Your instructions: Using the material below, set down only the line containing "Click the green Glyphs G badge" and the lines after it, unchanged.

Provided records:
-=-=-

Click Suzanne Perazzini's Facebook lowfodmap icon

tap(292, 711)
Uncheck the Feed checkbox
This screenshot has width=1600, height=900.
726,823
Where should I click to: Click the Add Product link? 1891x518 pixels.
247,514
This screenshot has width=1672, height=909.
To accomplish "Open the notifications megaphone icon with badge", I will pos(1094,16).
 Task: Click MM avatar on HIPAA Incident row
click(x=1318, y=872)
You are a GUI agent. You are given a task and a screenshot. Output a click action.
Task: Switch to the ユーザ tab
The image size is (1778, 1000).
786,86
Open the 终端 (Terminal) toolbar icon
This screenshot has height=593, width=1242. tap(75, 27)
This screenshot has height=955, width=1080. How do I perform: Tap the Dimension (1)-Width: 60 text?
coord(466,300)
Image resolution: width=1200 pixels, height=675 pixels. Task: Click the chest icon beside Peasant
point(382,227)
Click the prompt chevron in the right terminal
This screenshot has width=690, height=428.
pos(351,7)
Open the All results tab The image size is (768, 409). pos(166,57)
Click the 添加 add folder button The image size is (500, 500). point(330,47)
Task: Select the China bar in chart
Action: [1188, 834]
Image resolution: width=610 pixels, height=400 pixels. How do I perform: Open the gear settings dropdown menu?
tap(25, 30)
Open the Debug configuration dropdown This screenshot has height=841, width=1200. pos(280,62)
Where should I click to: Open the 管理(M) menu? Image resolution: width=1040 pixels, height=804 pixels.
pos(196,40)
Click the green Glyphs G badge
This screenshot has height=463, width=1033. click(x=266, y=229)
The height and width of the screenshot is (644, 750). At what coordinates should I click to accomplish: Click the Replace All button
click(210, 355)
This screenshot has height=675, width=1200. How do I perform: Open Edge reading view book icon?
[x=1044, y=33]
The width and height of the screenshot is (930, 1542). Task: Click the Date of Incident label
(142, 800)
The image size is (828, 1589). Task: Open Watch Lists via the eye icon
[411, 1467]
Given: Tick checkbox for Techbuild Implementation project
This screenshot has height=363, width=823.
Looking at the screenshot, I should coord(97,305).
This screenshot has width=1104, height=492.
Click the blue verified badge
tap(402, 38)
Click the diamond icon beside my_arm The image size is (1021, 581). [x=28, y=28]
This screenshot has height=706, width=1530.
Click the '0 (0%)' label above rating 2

-=-=-

Response for this exercise:
Click the green Glyphs G badge
This screenshot has height=463, width=1033. click(x=266, y=229)
The height and width of the screenshot is (644, 750). At what coordinates should I click to accomplish: Click the Replace All button
click(210, 355)
This screenshot has height=675, width=1200. How do I perform: Open Edge reading view book icon?
[x=1044, y=33]
The width and height of the screenshot is (930, 1542). Task: Click the Date of Incident label
(142, 800)
The image size is (828, 1589). Task: Open Watch Lists via the eye icon
[411, 1467]
Given: Tick checkbox for Techbuild Implementation project
This screenshot has height=363, width=823.
Looking at the screenshot, I should coord(97,305).
This screenshot has width=1104, height=492.
Click the blue verified badge
tap(402, 38)
Click the diamond icon beside my_arm The image size is (1021, 581). [x=28, y=28]
This screenshot has height=706, width=1530.
Click the '0 (0%)' label above rating 2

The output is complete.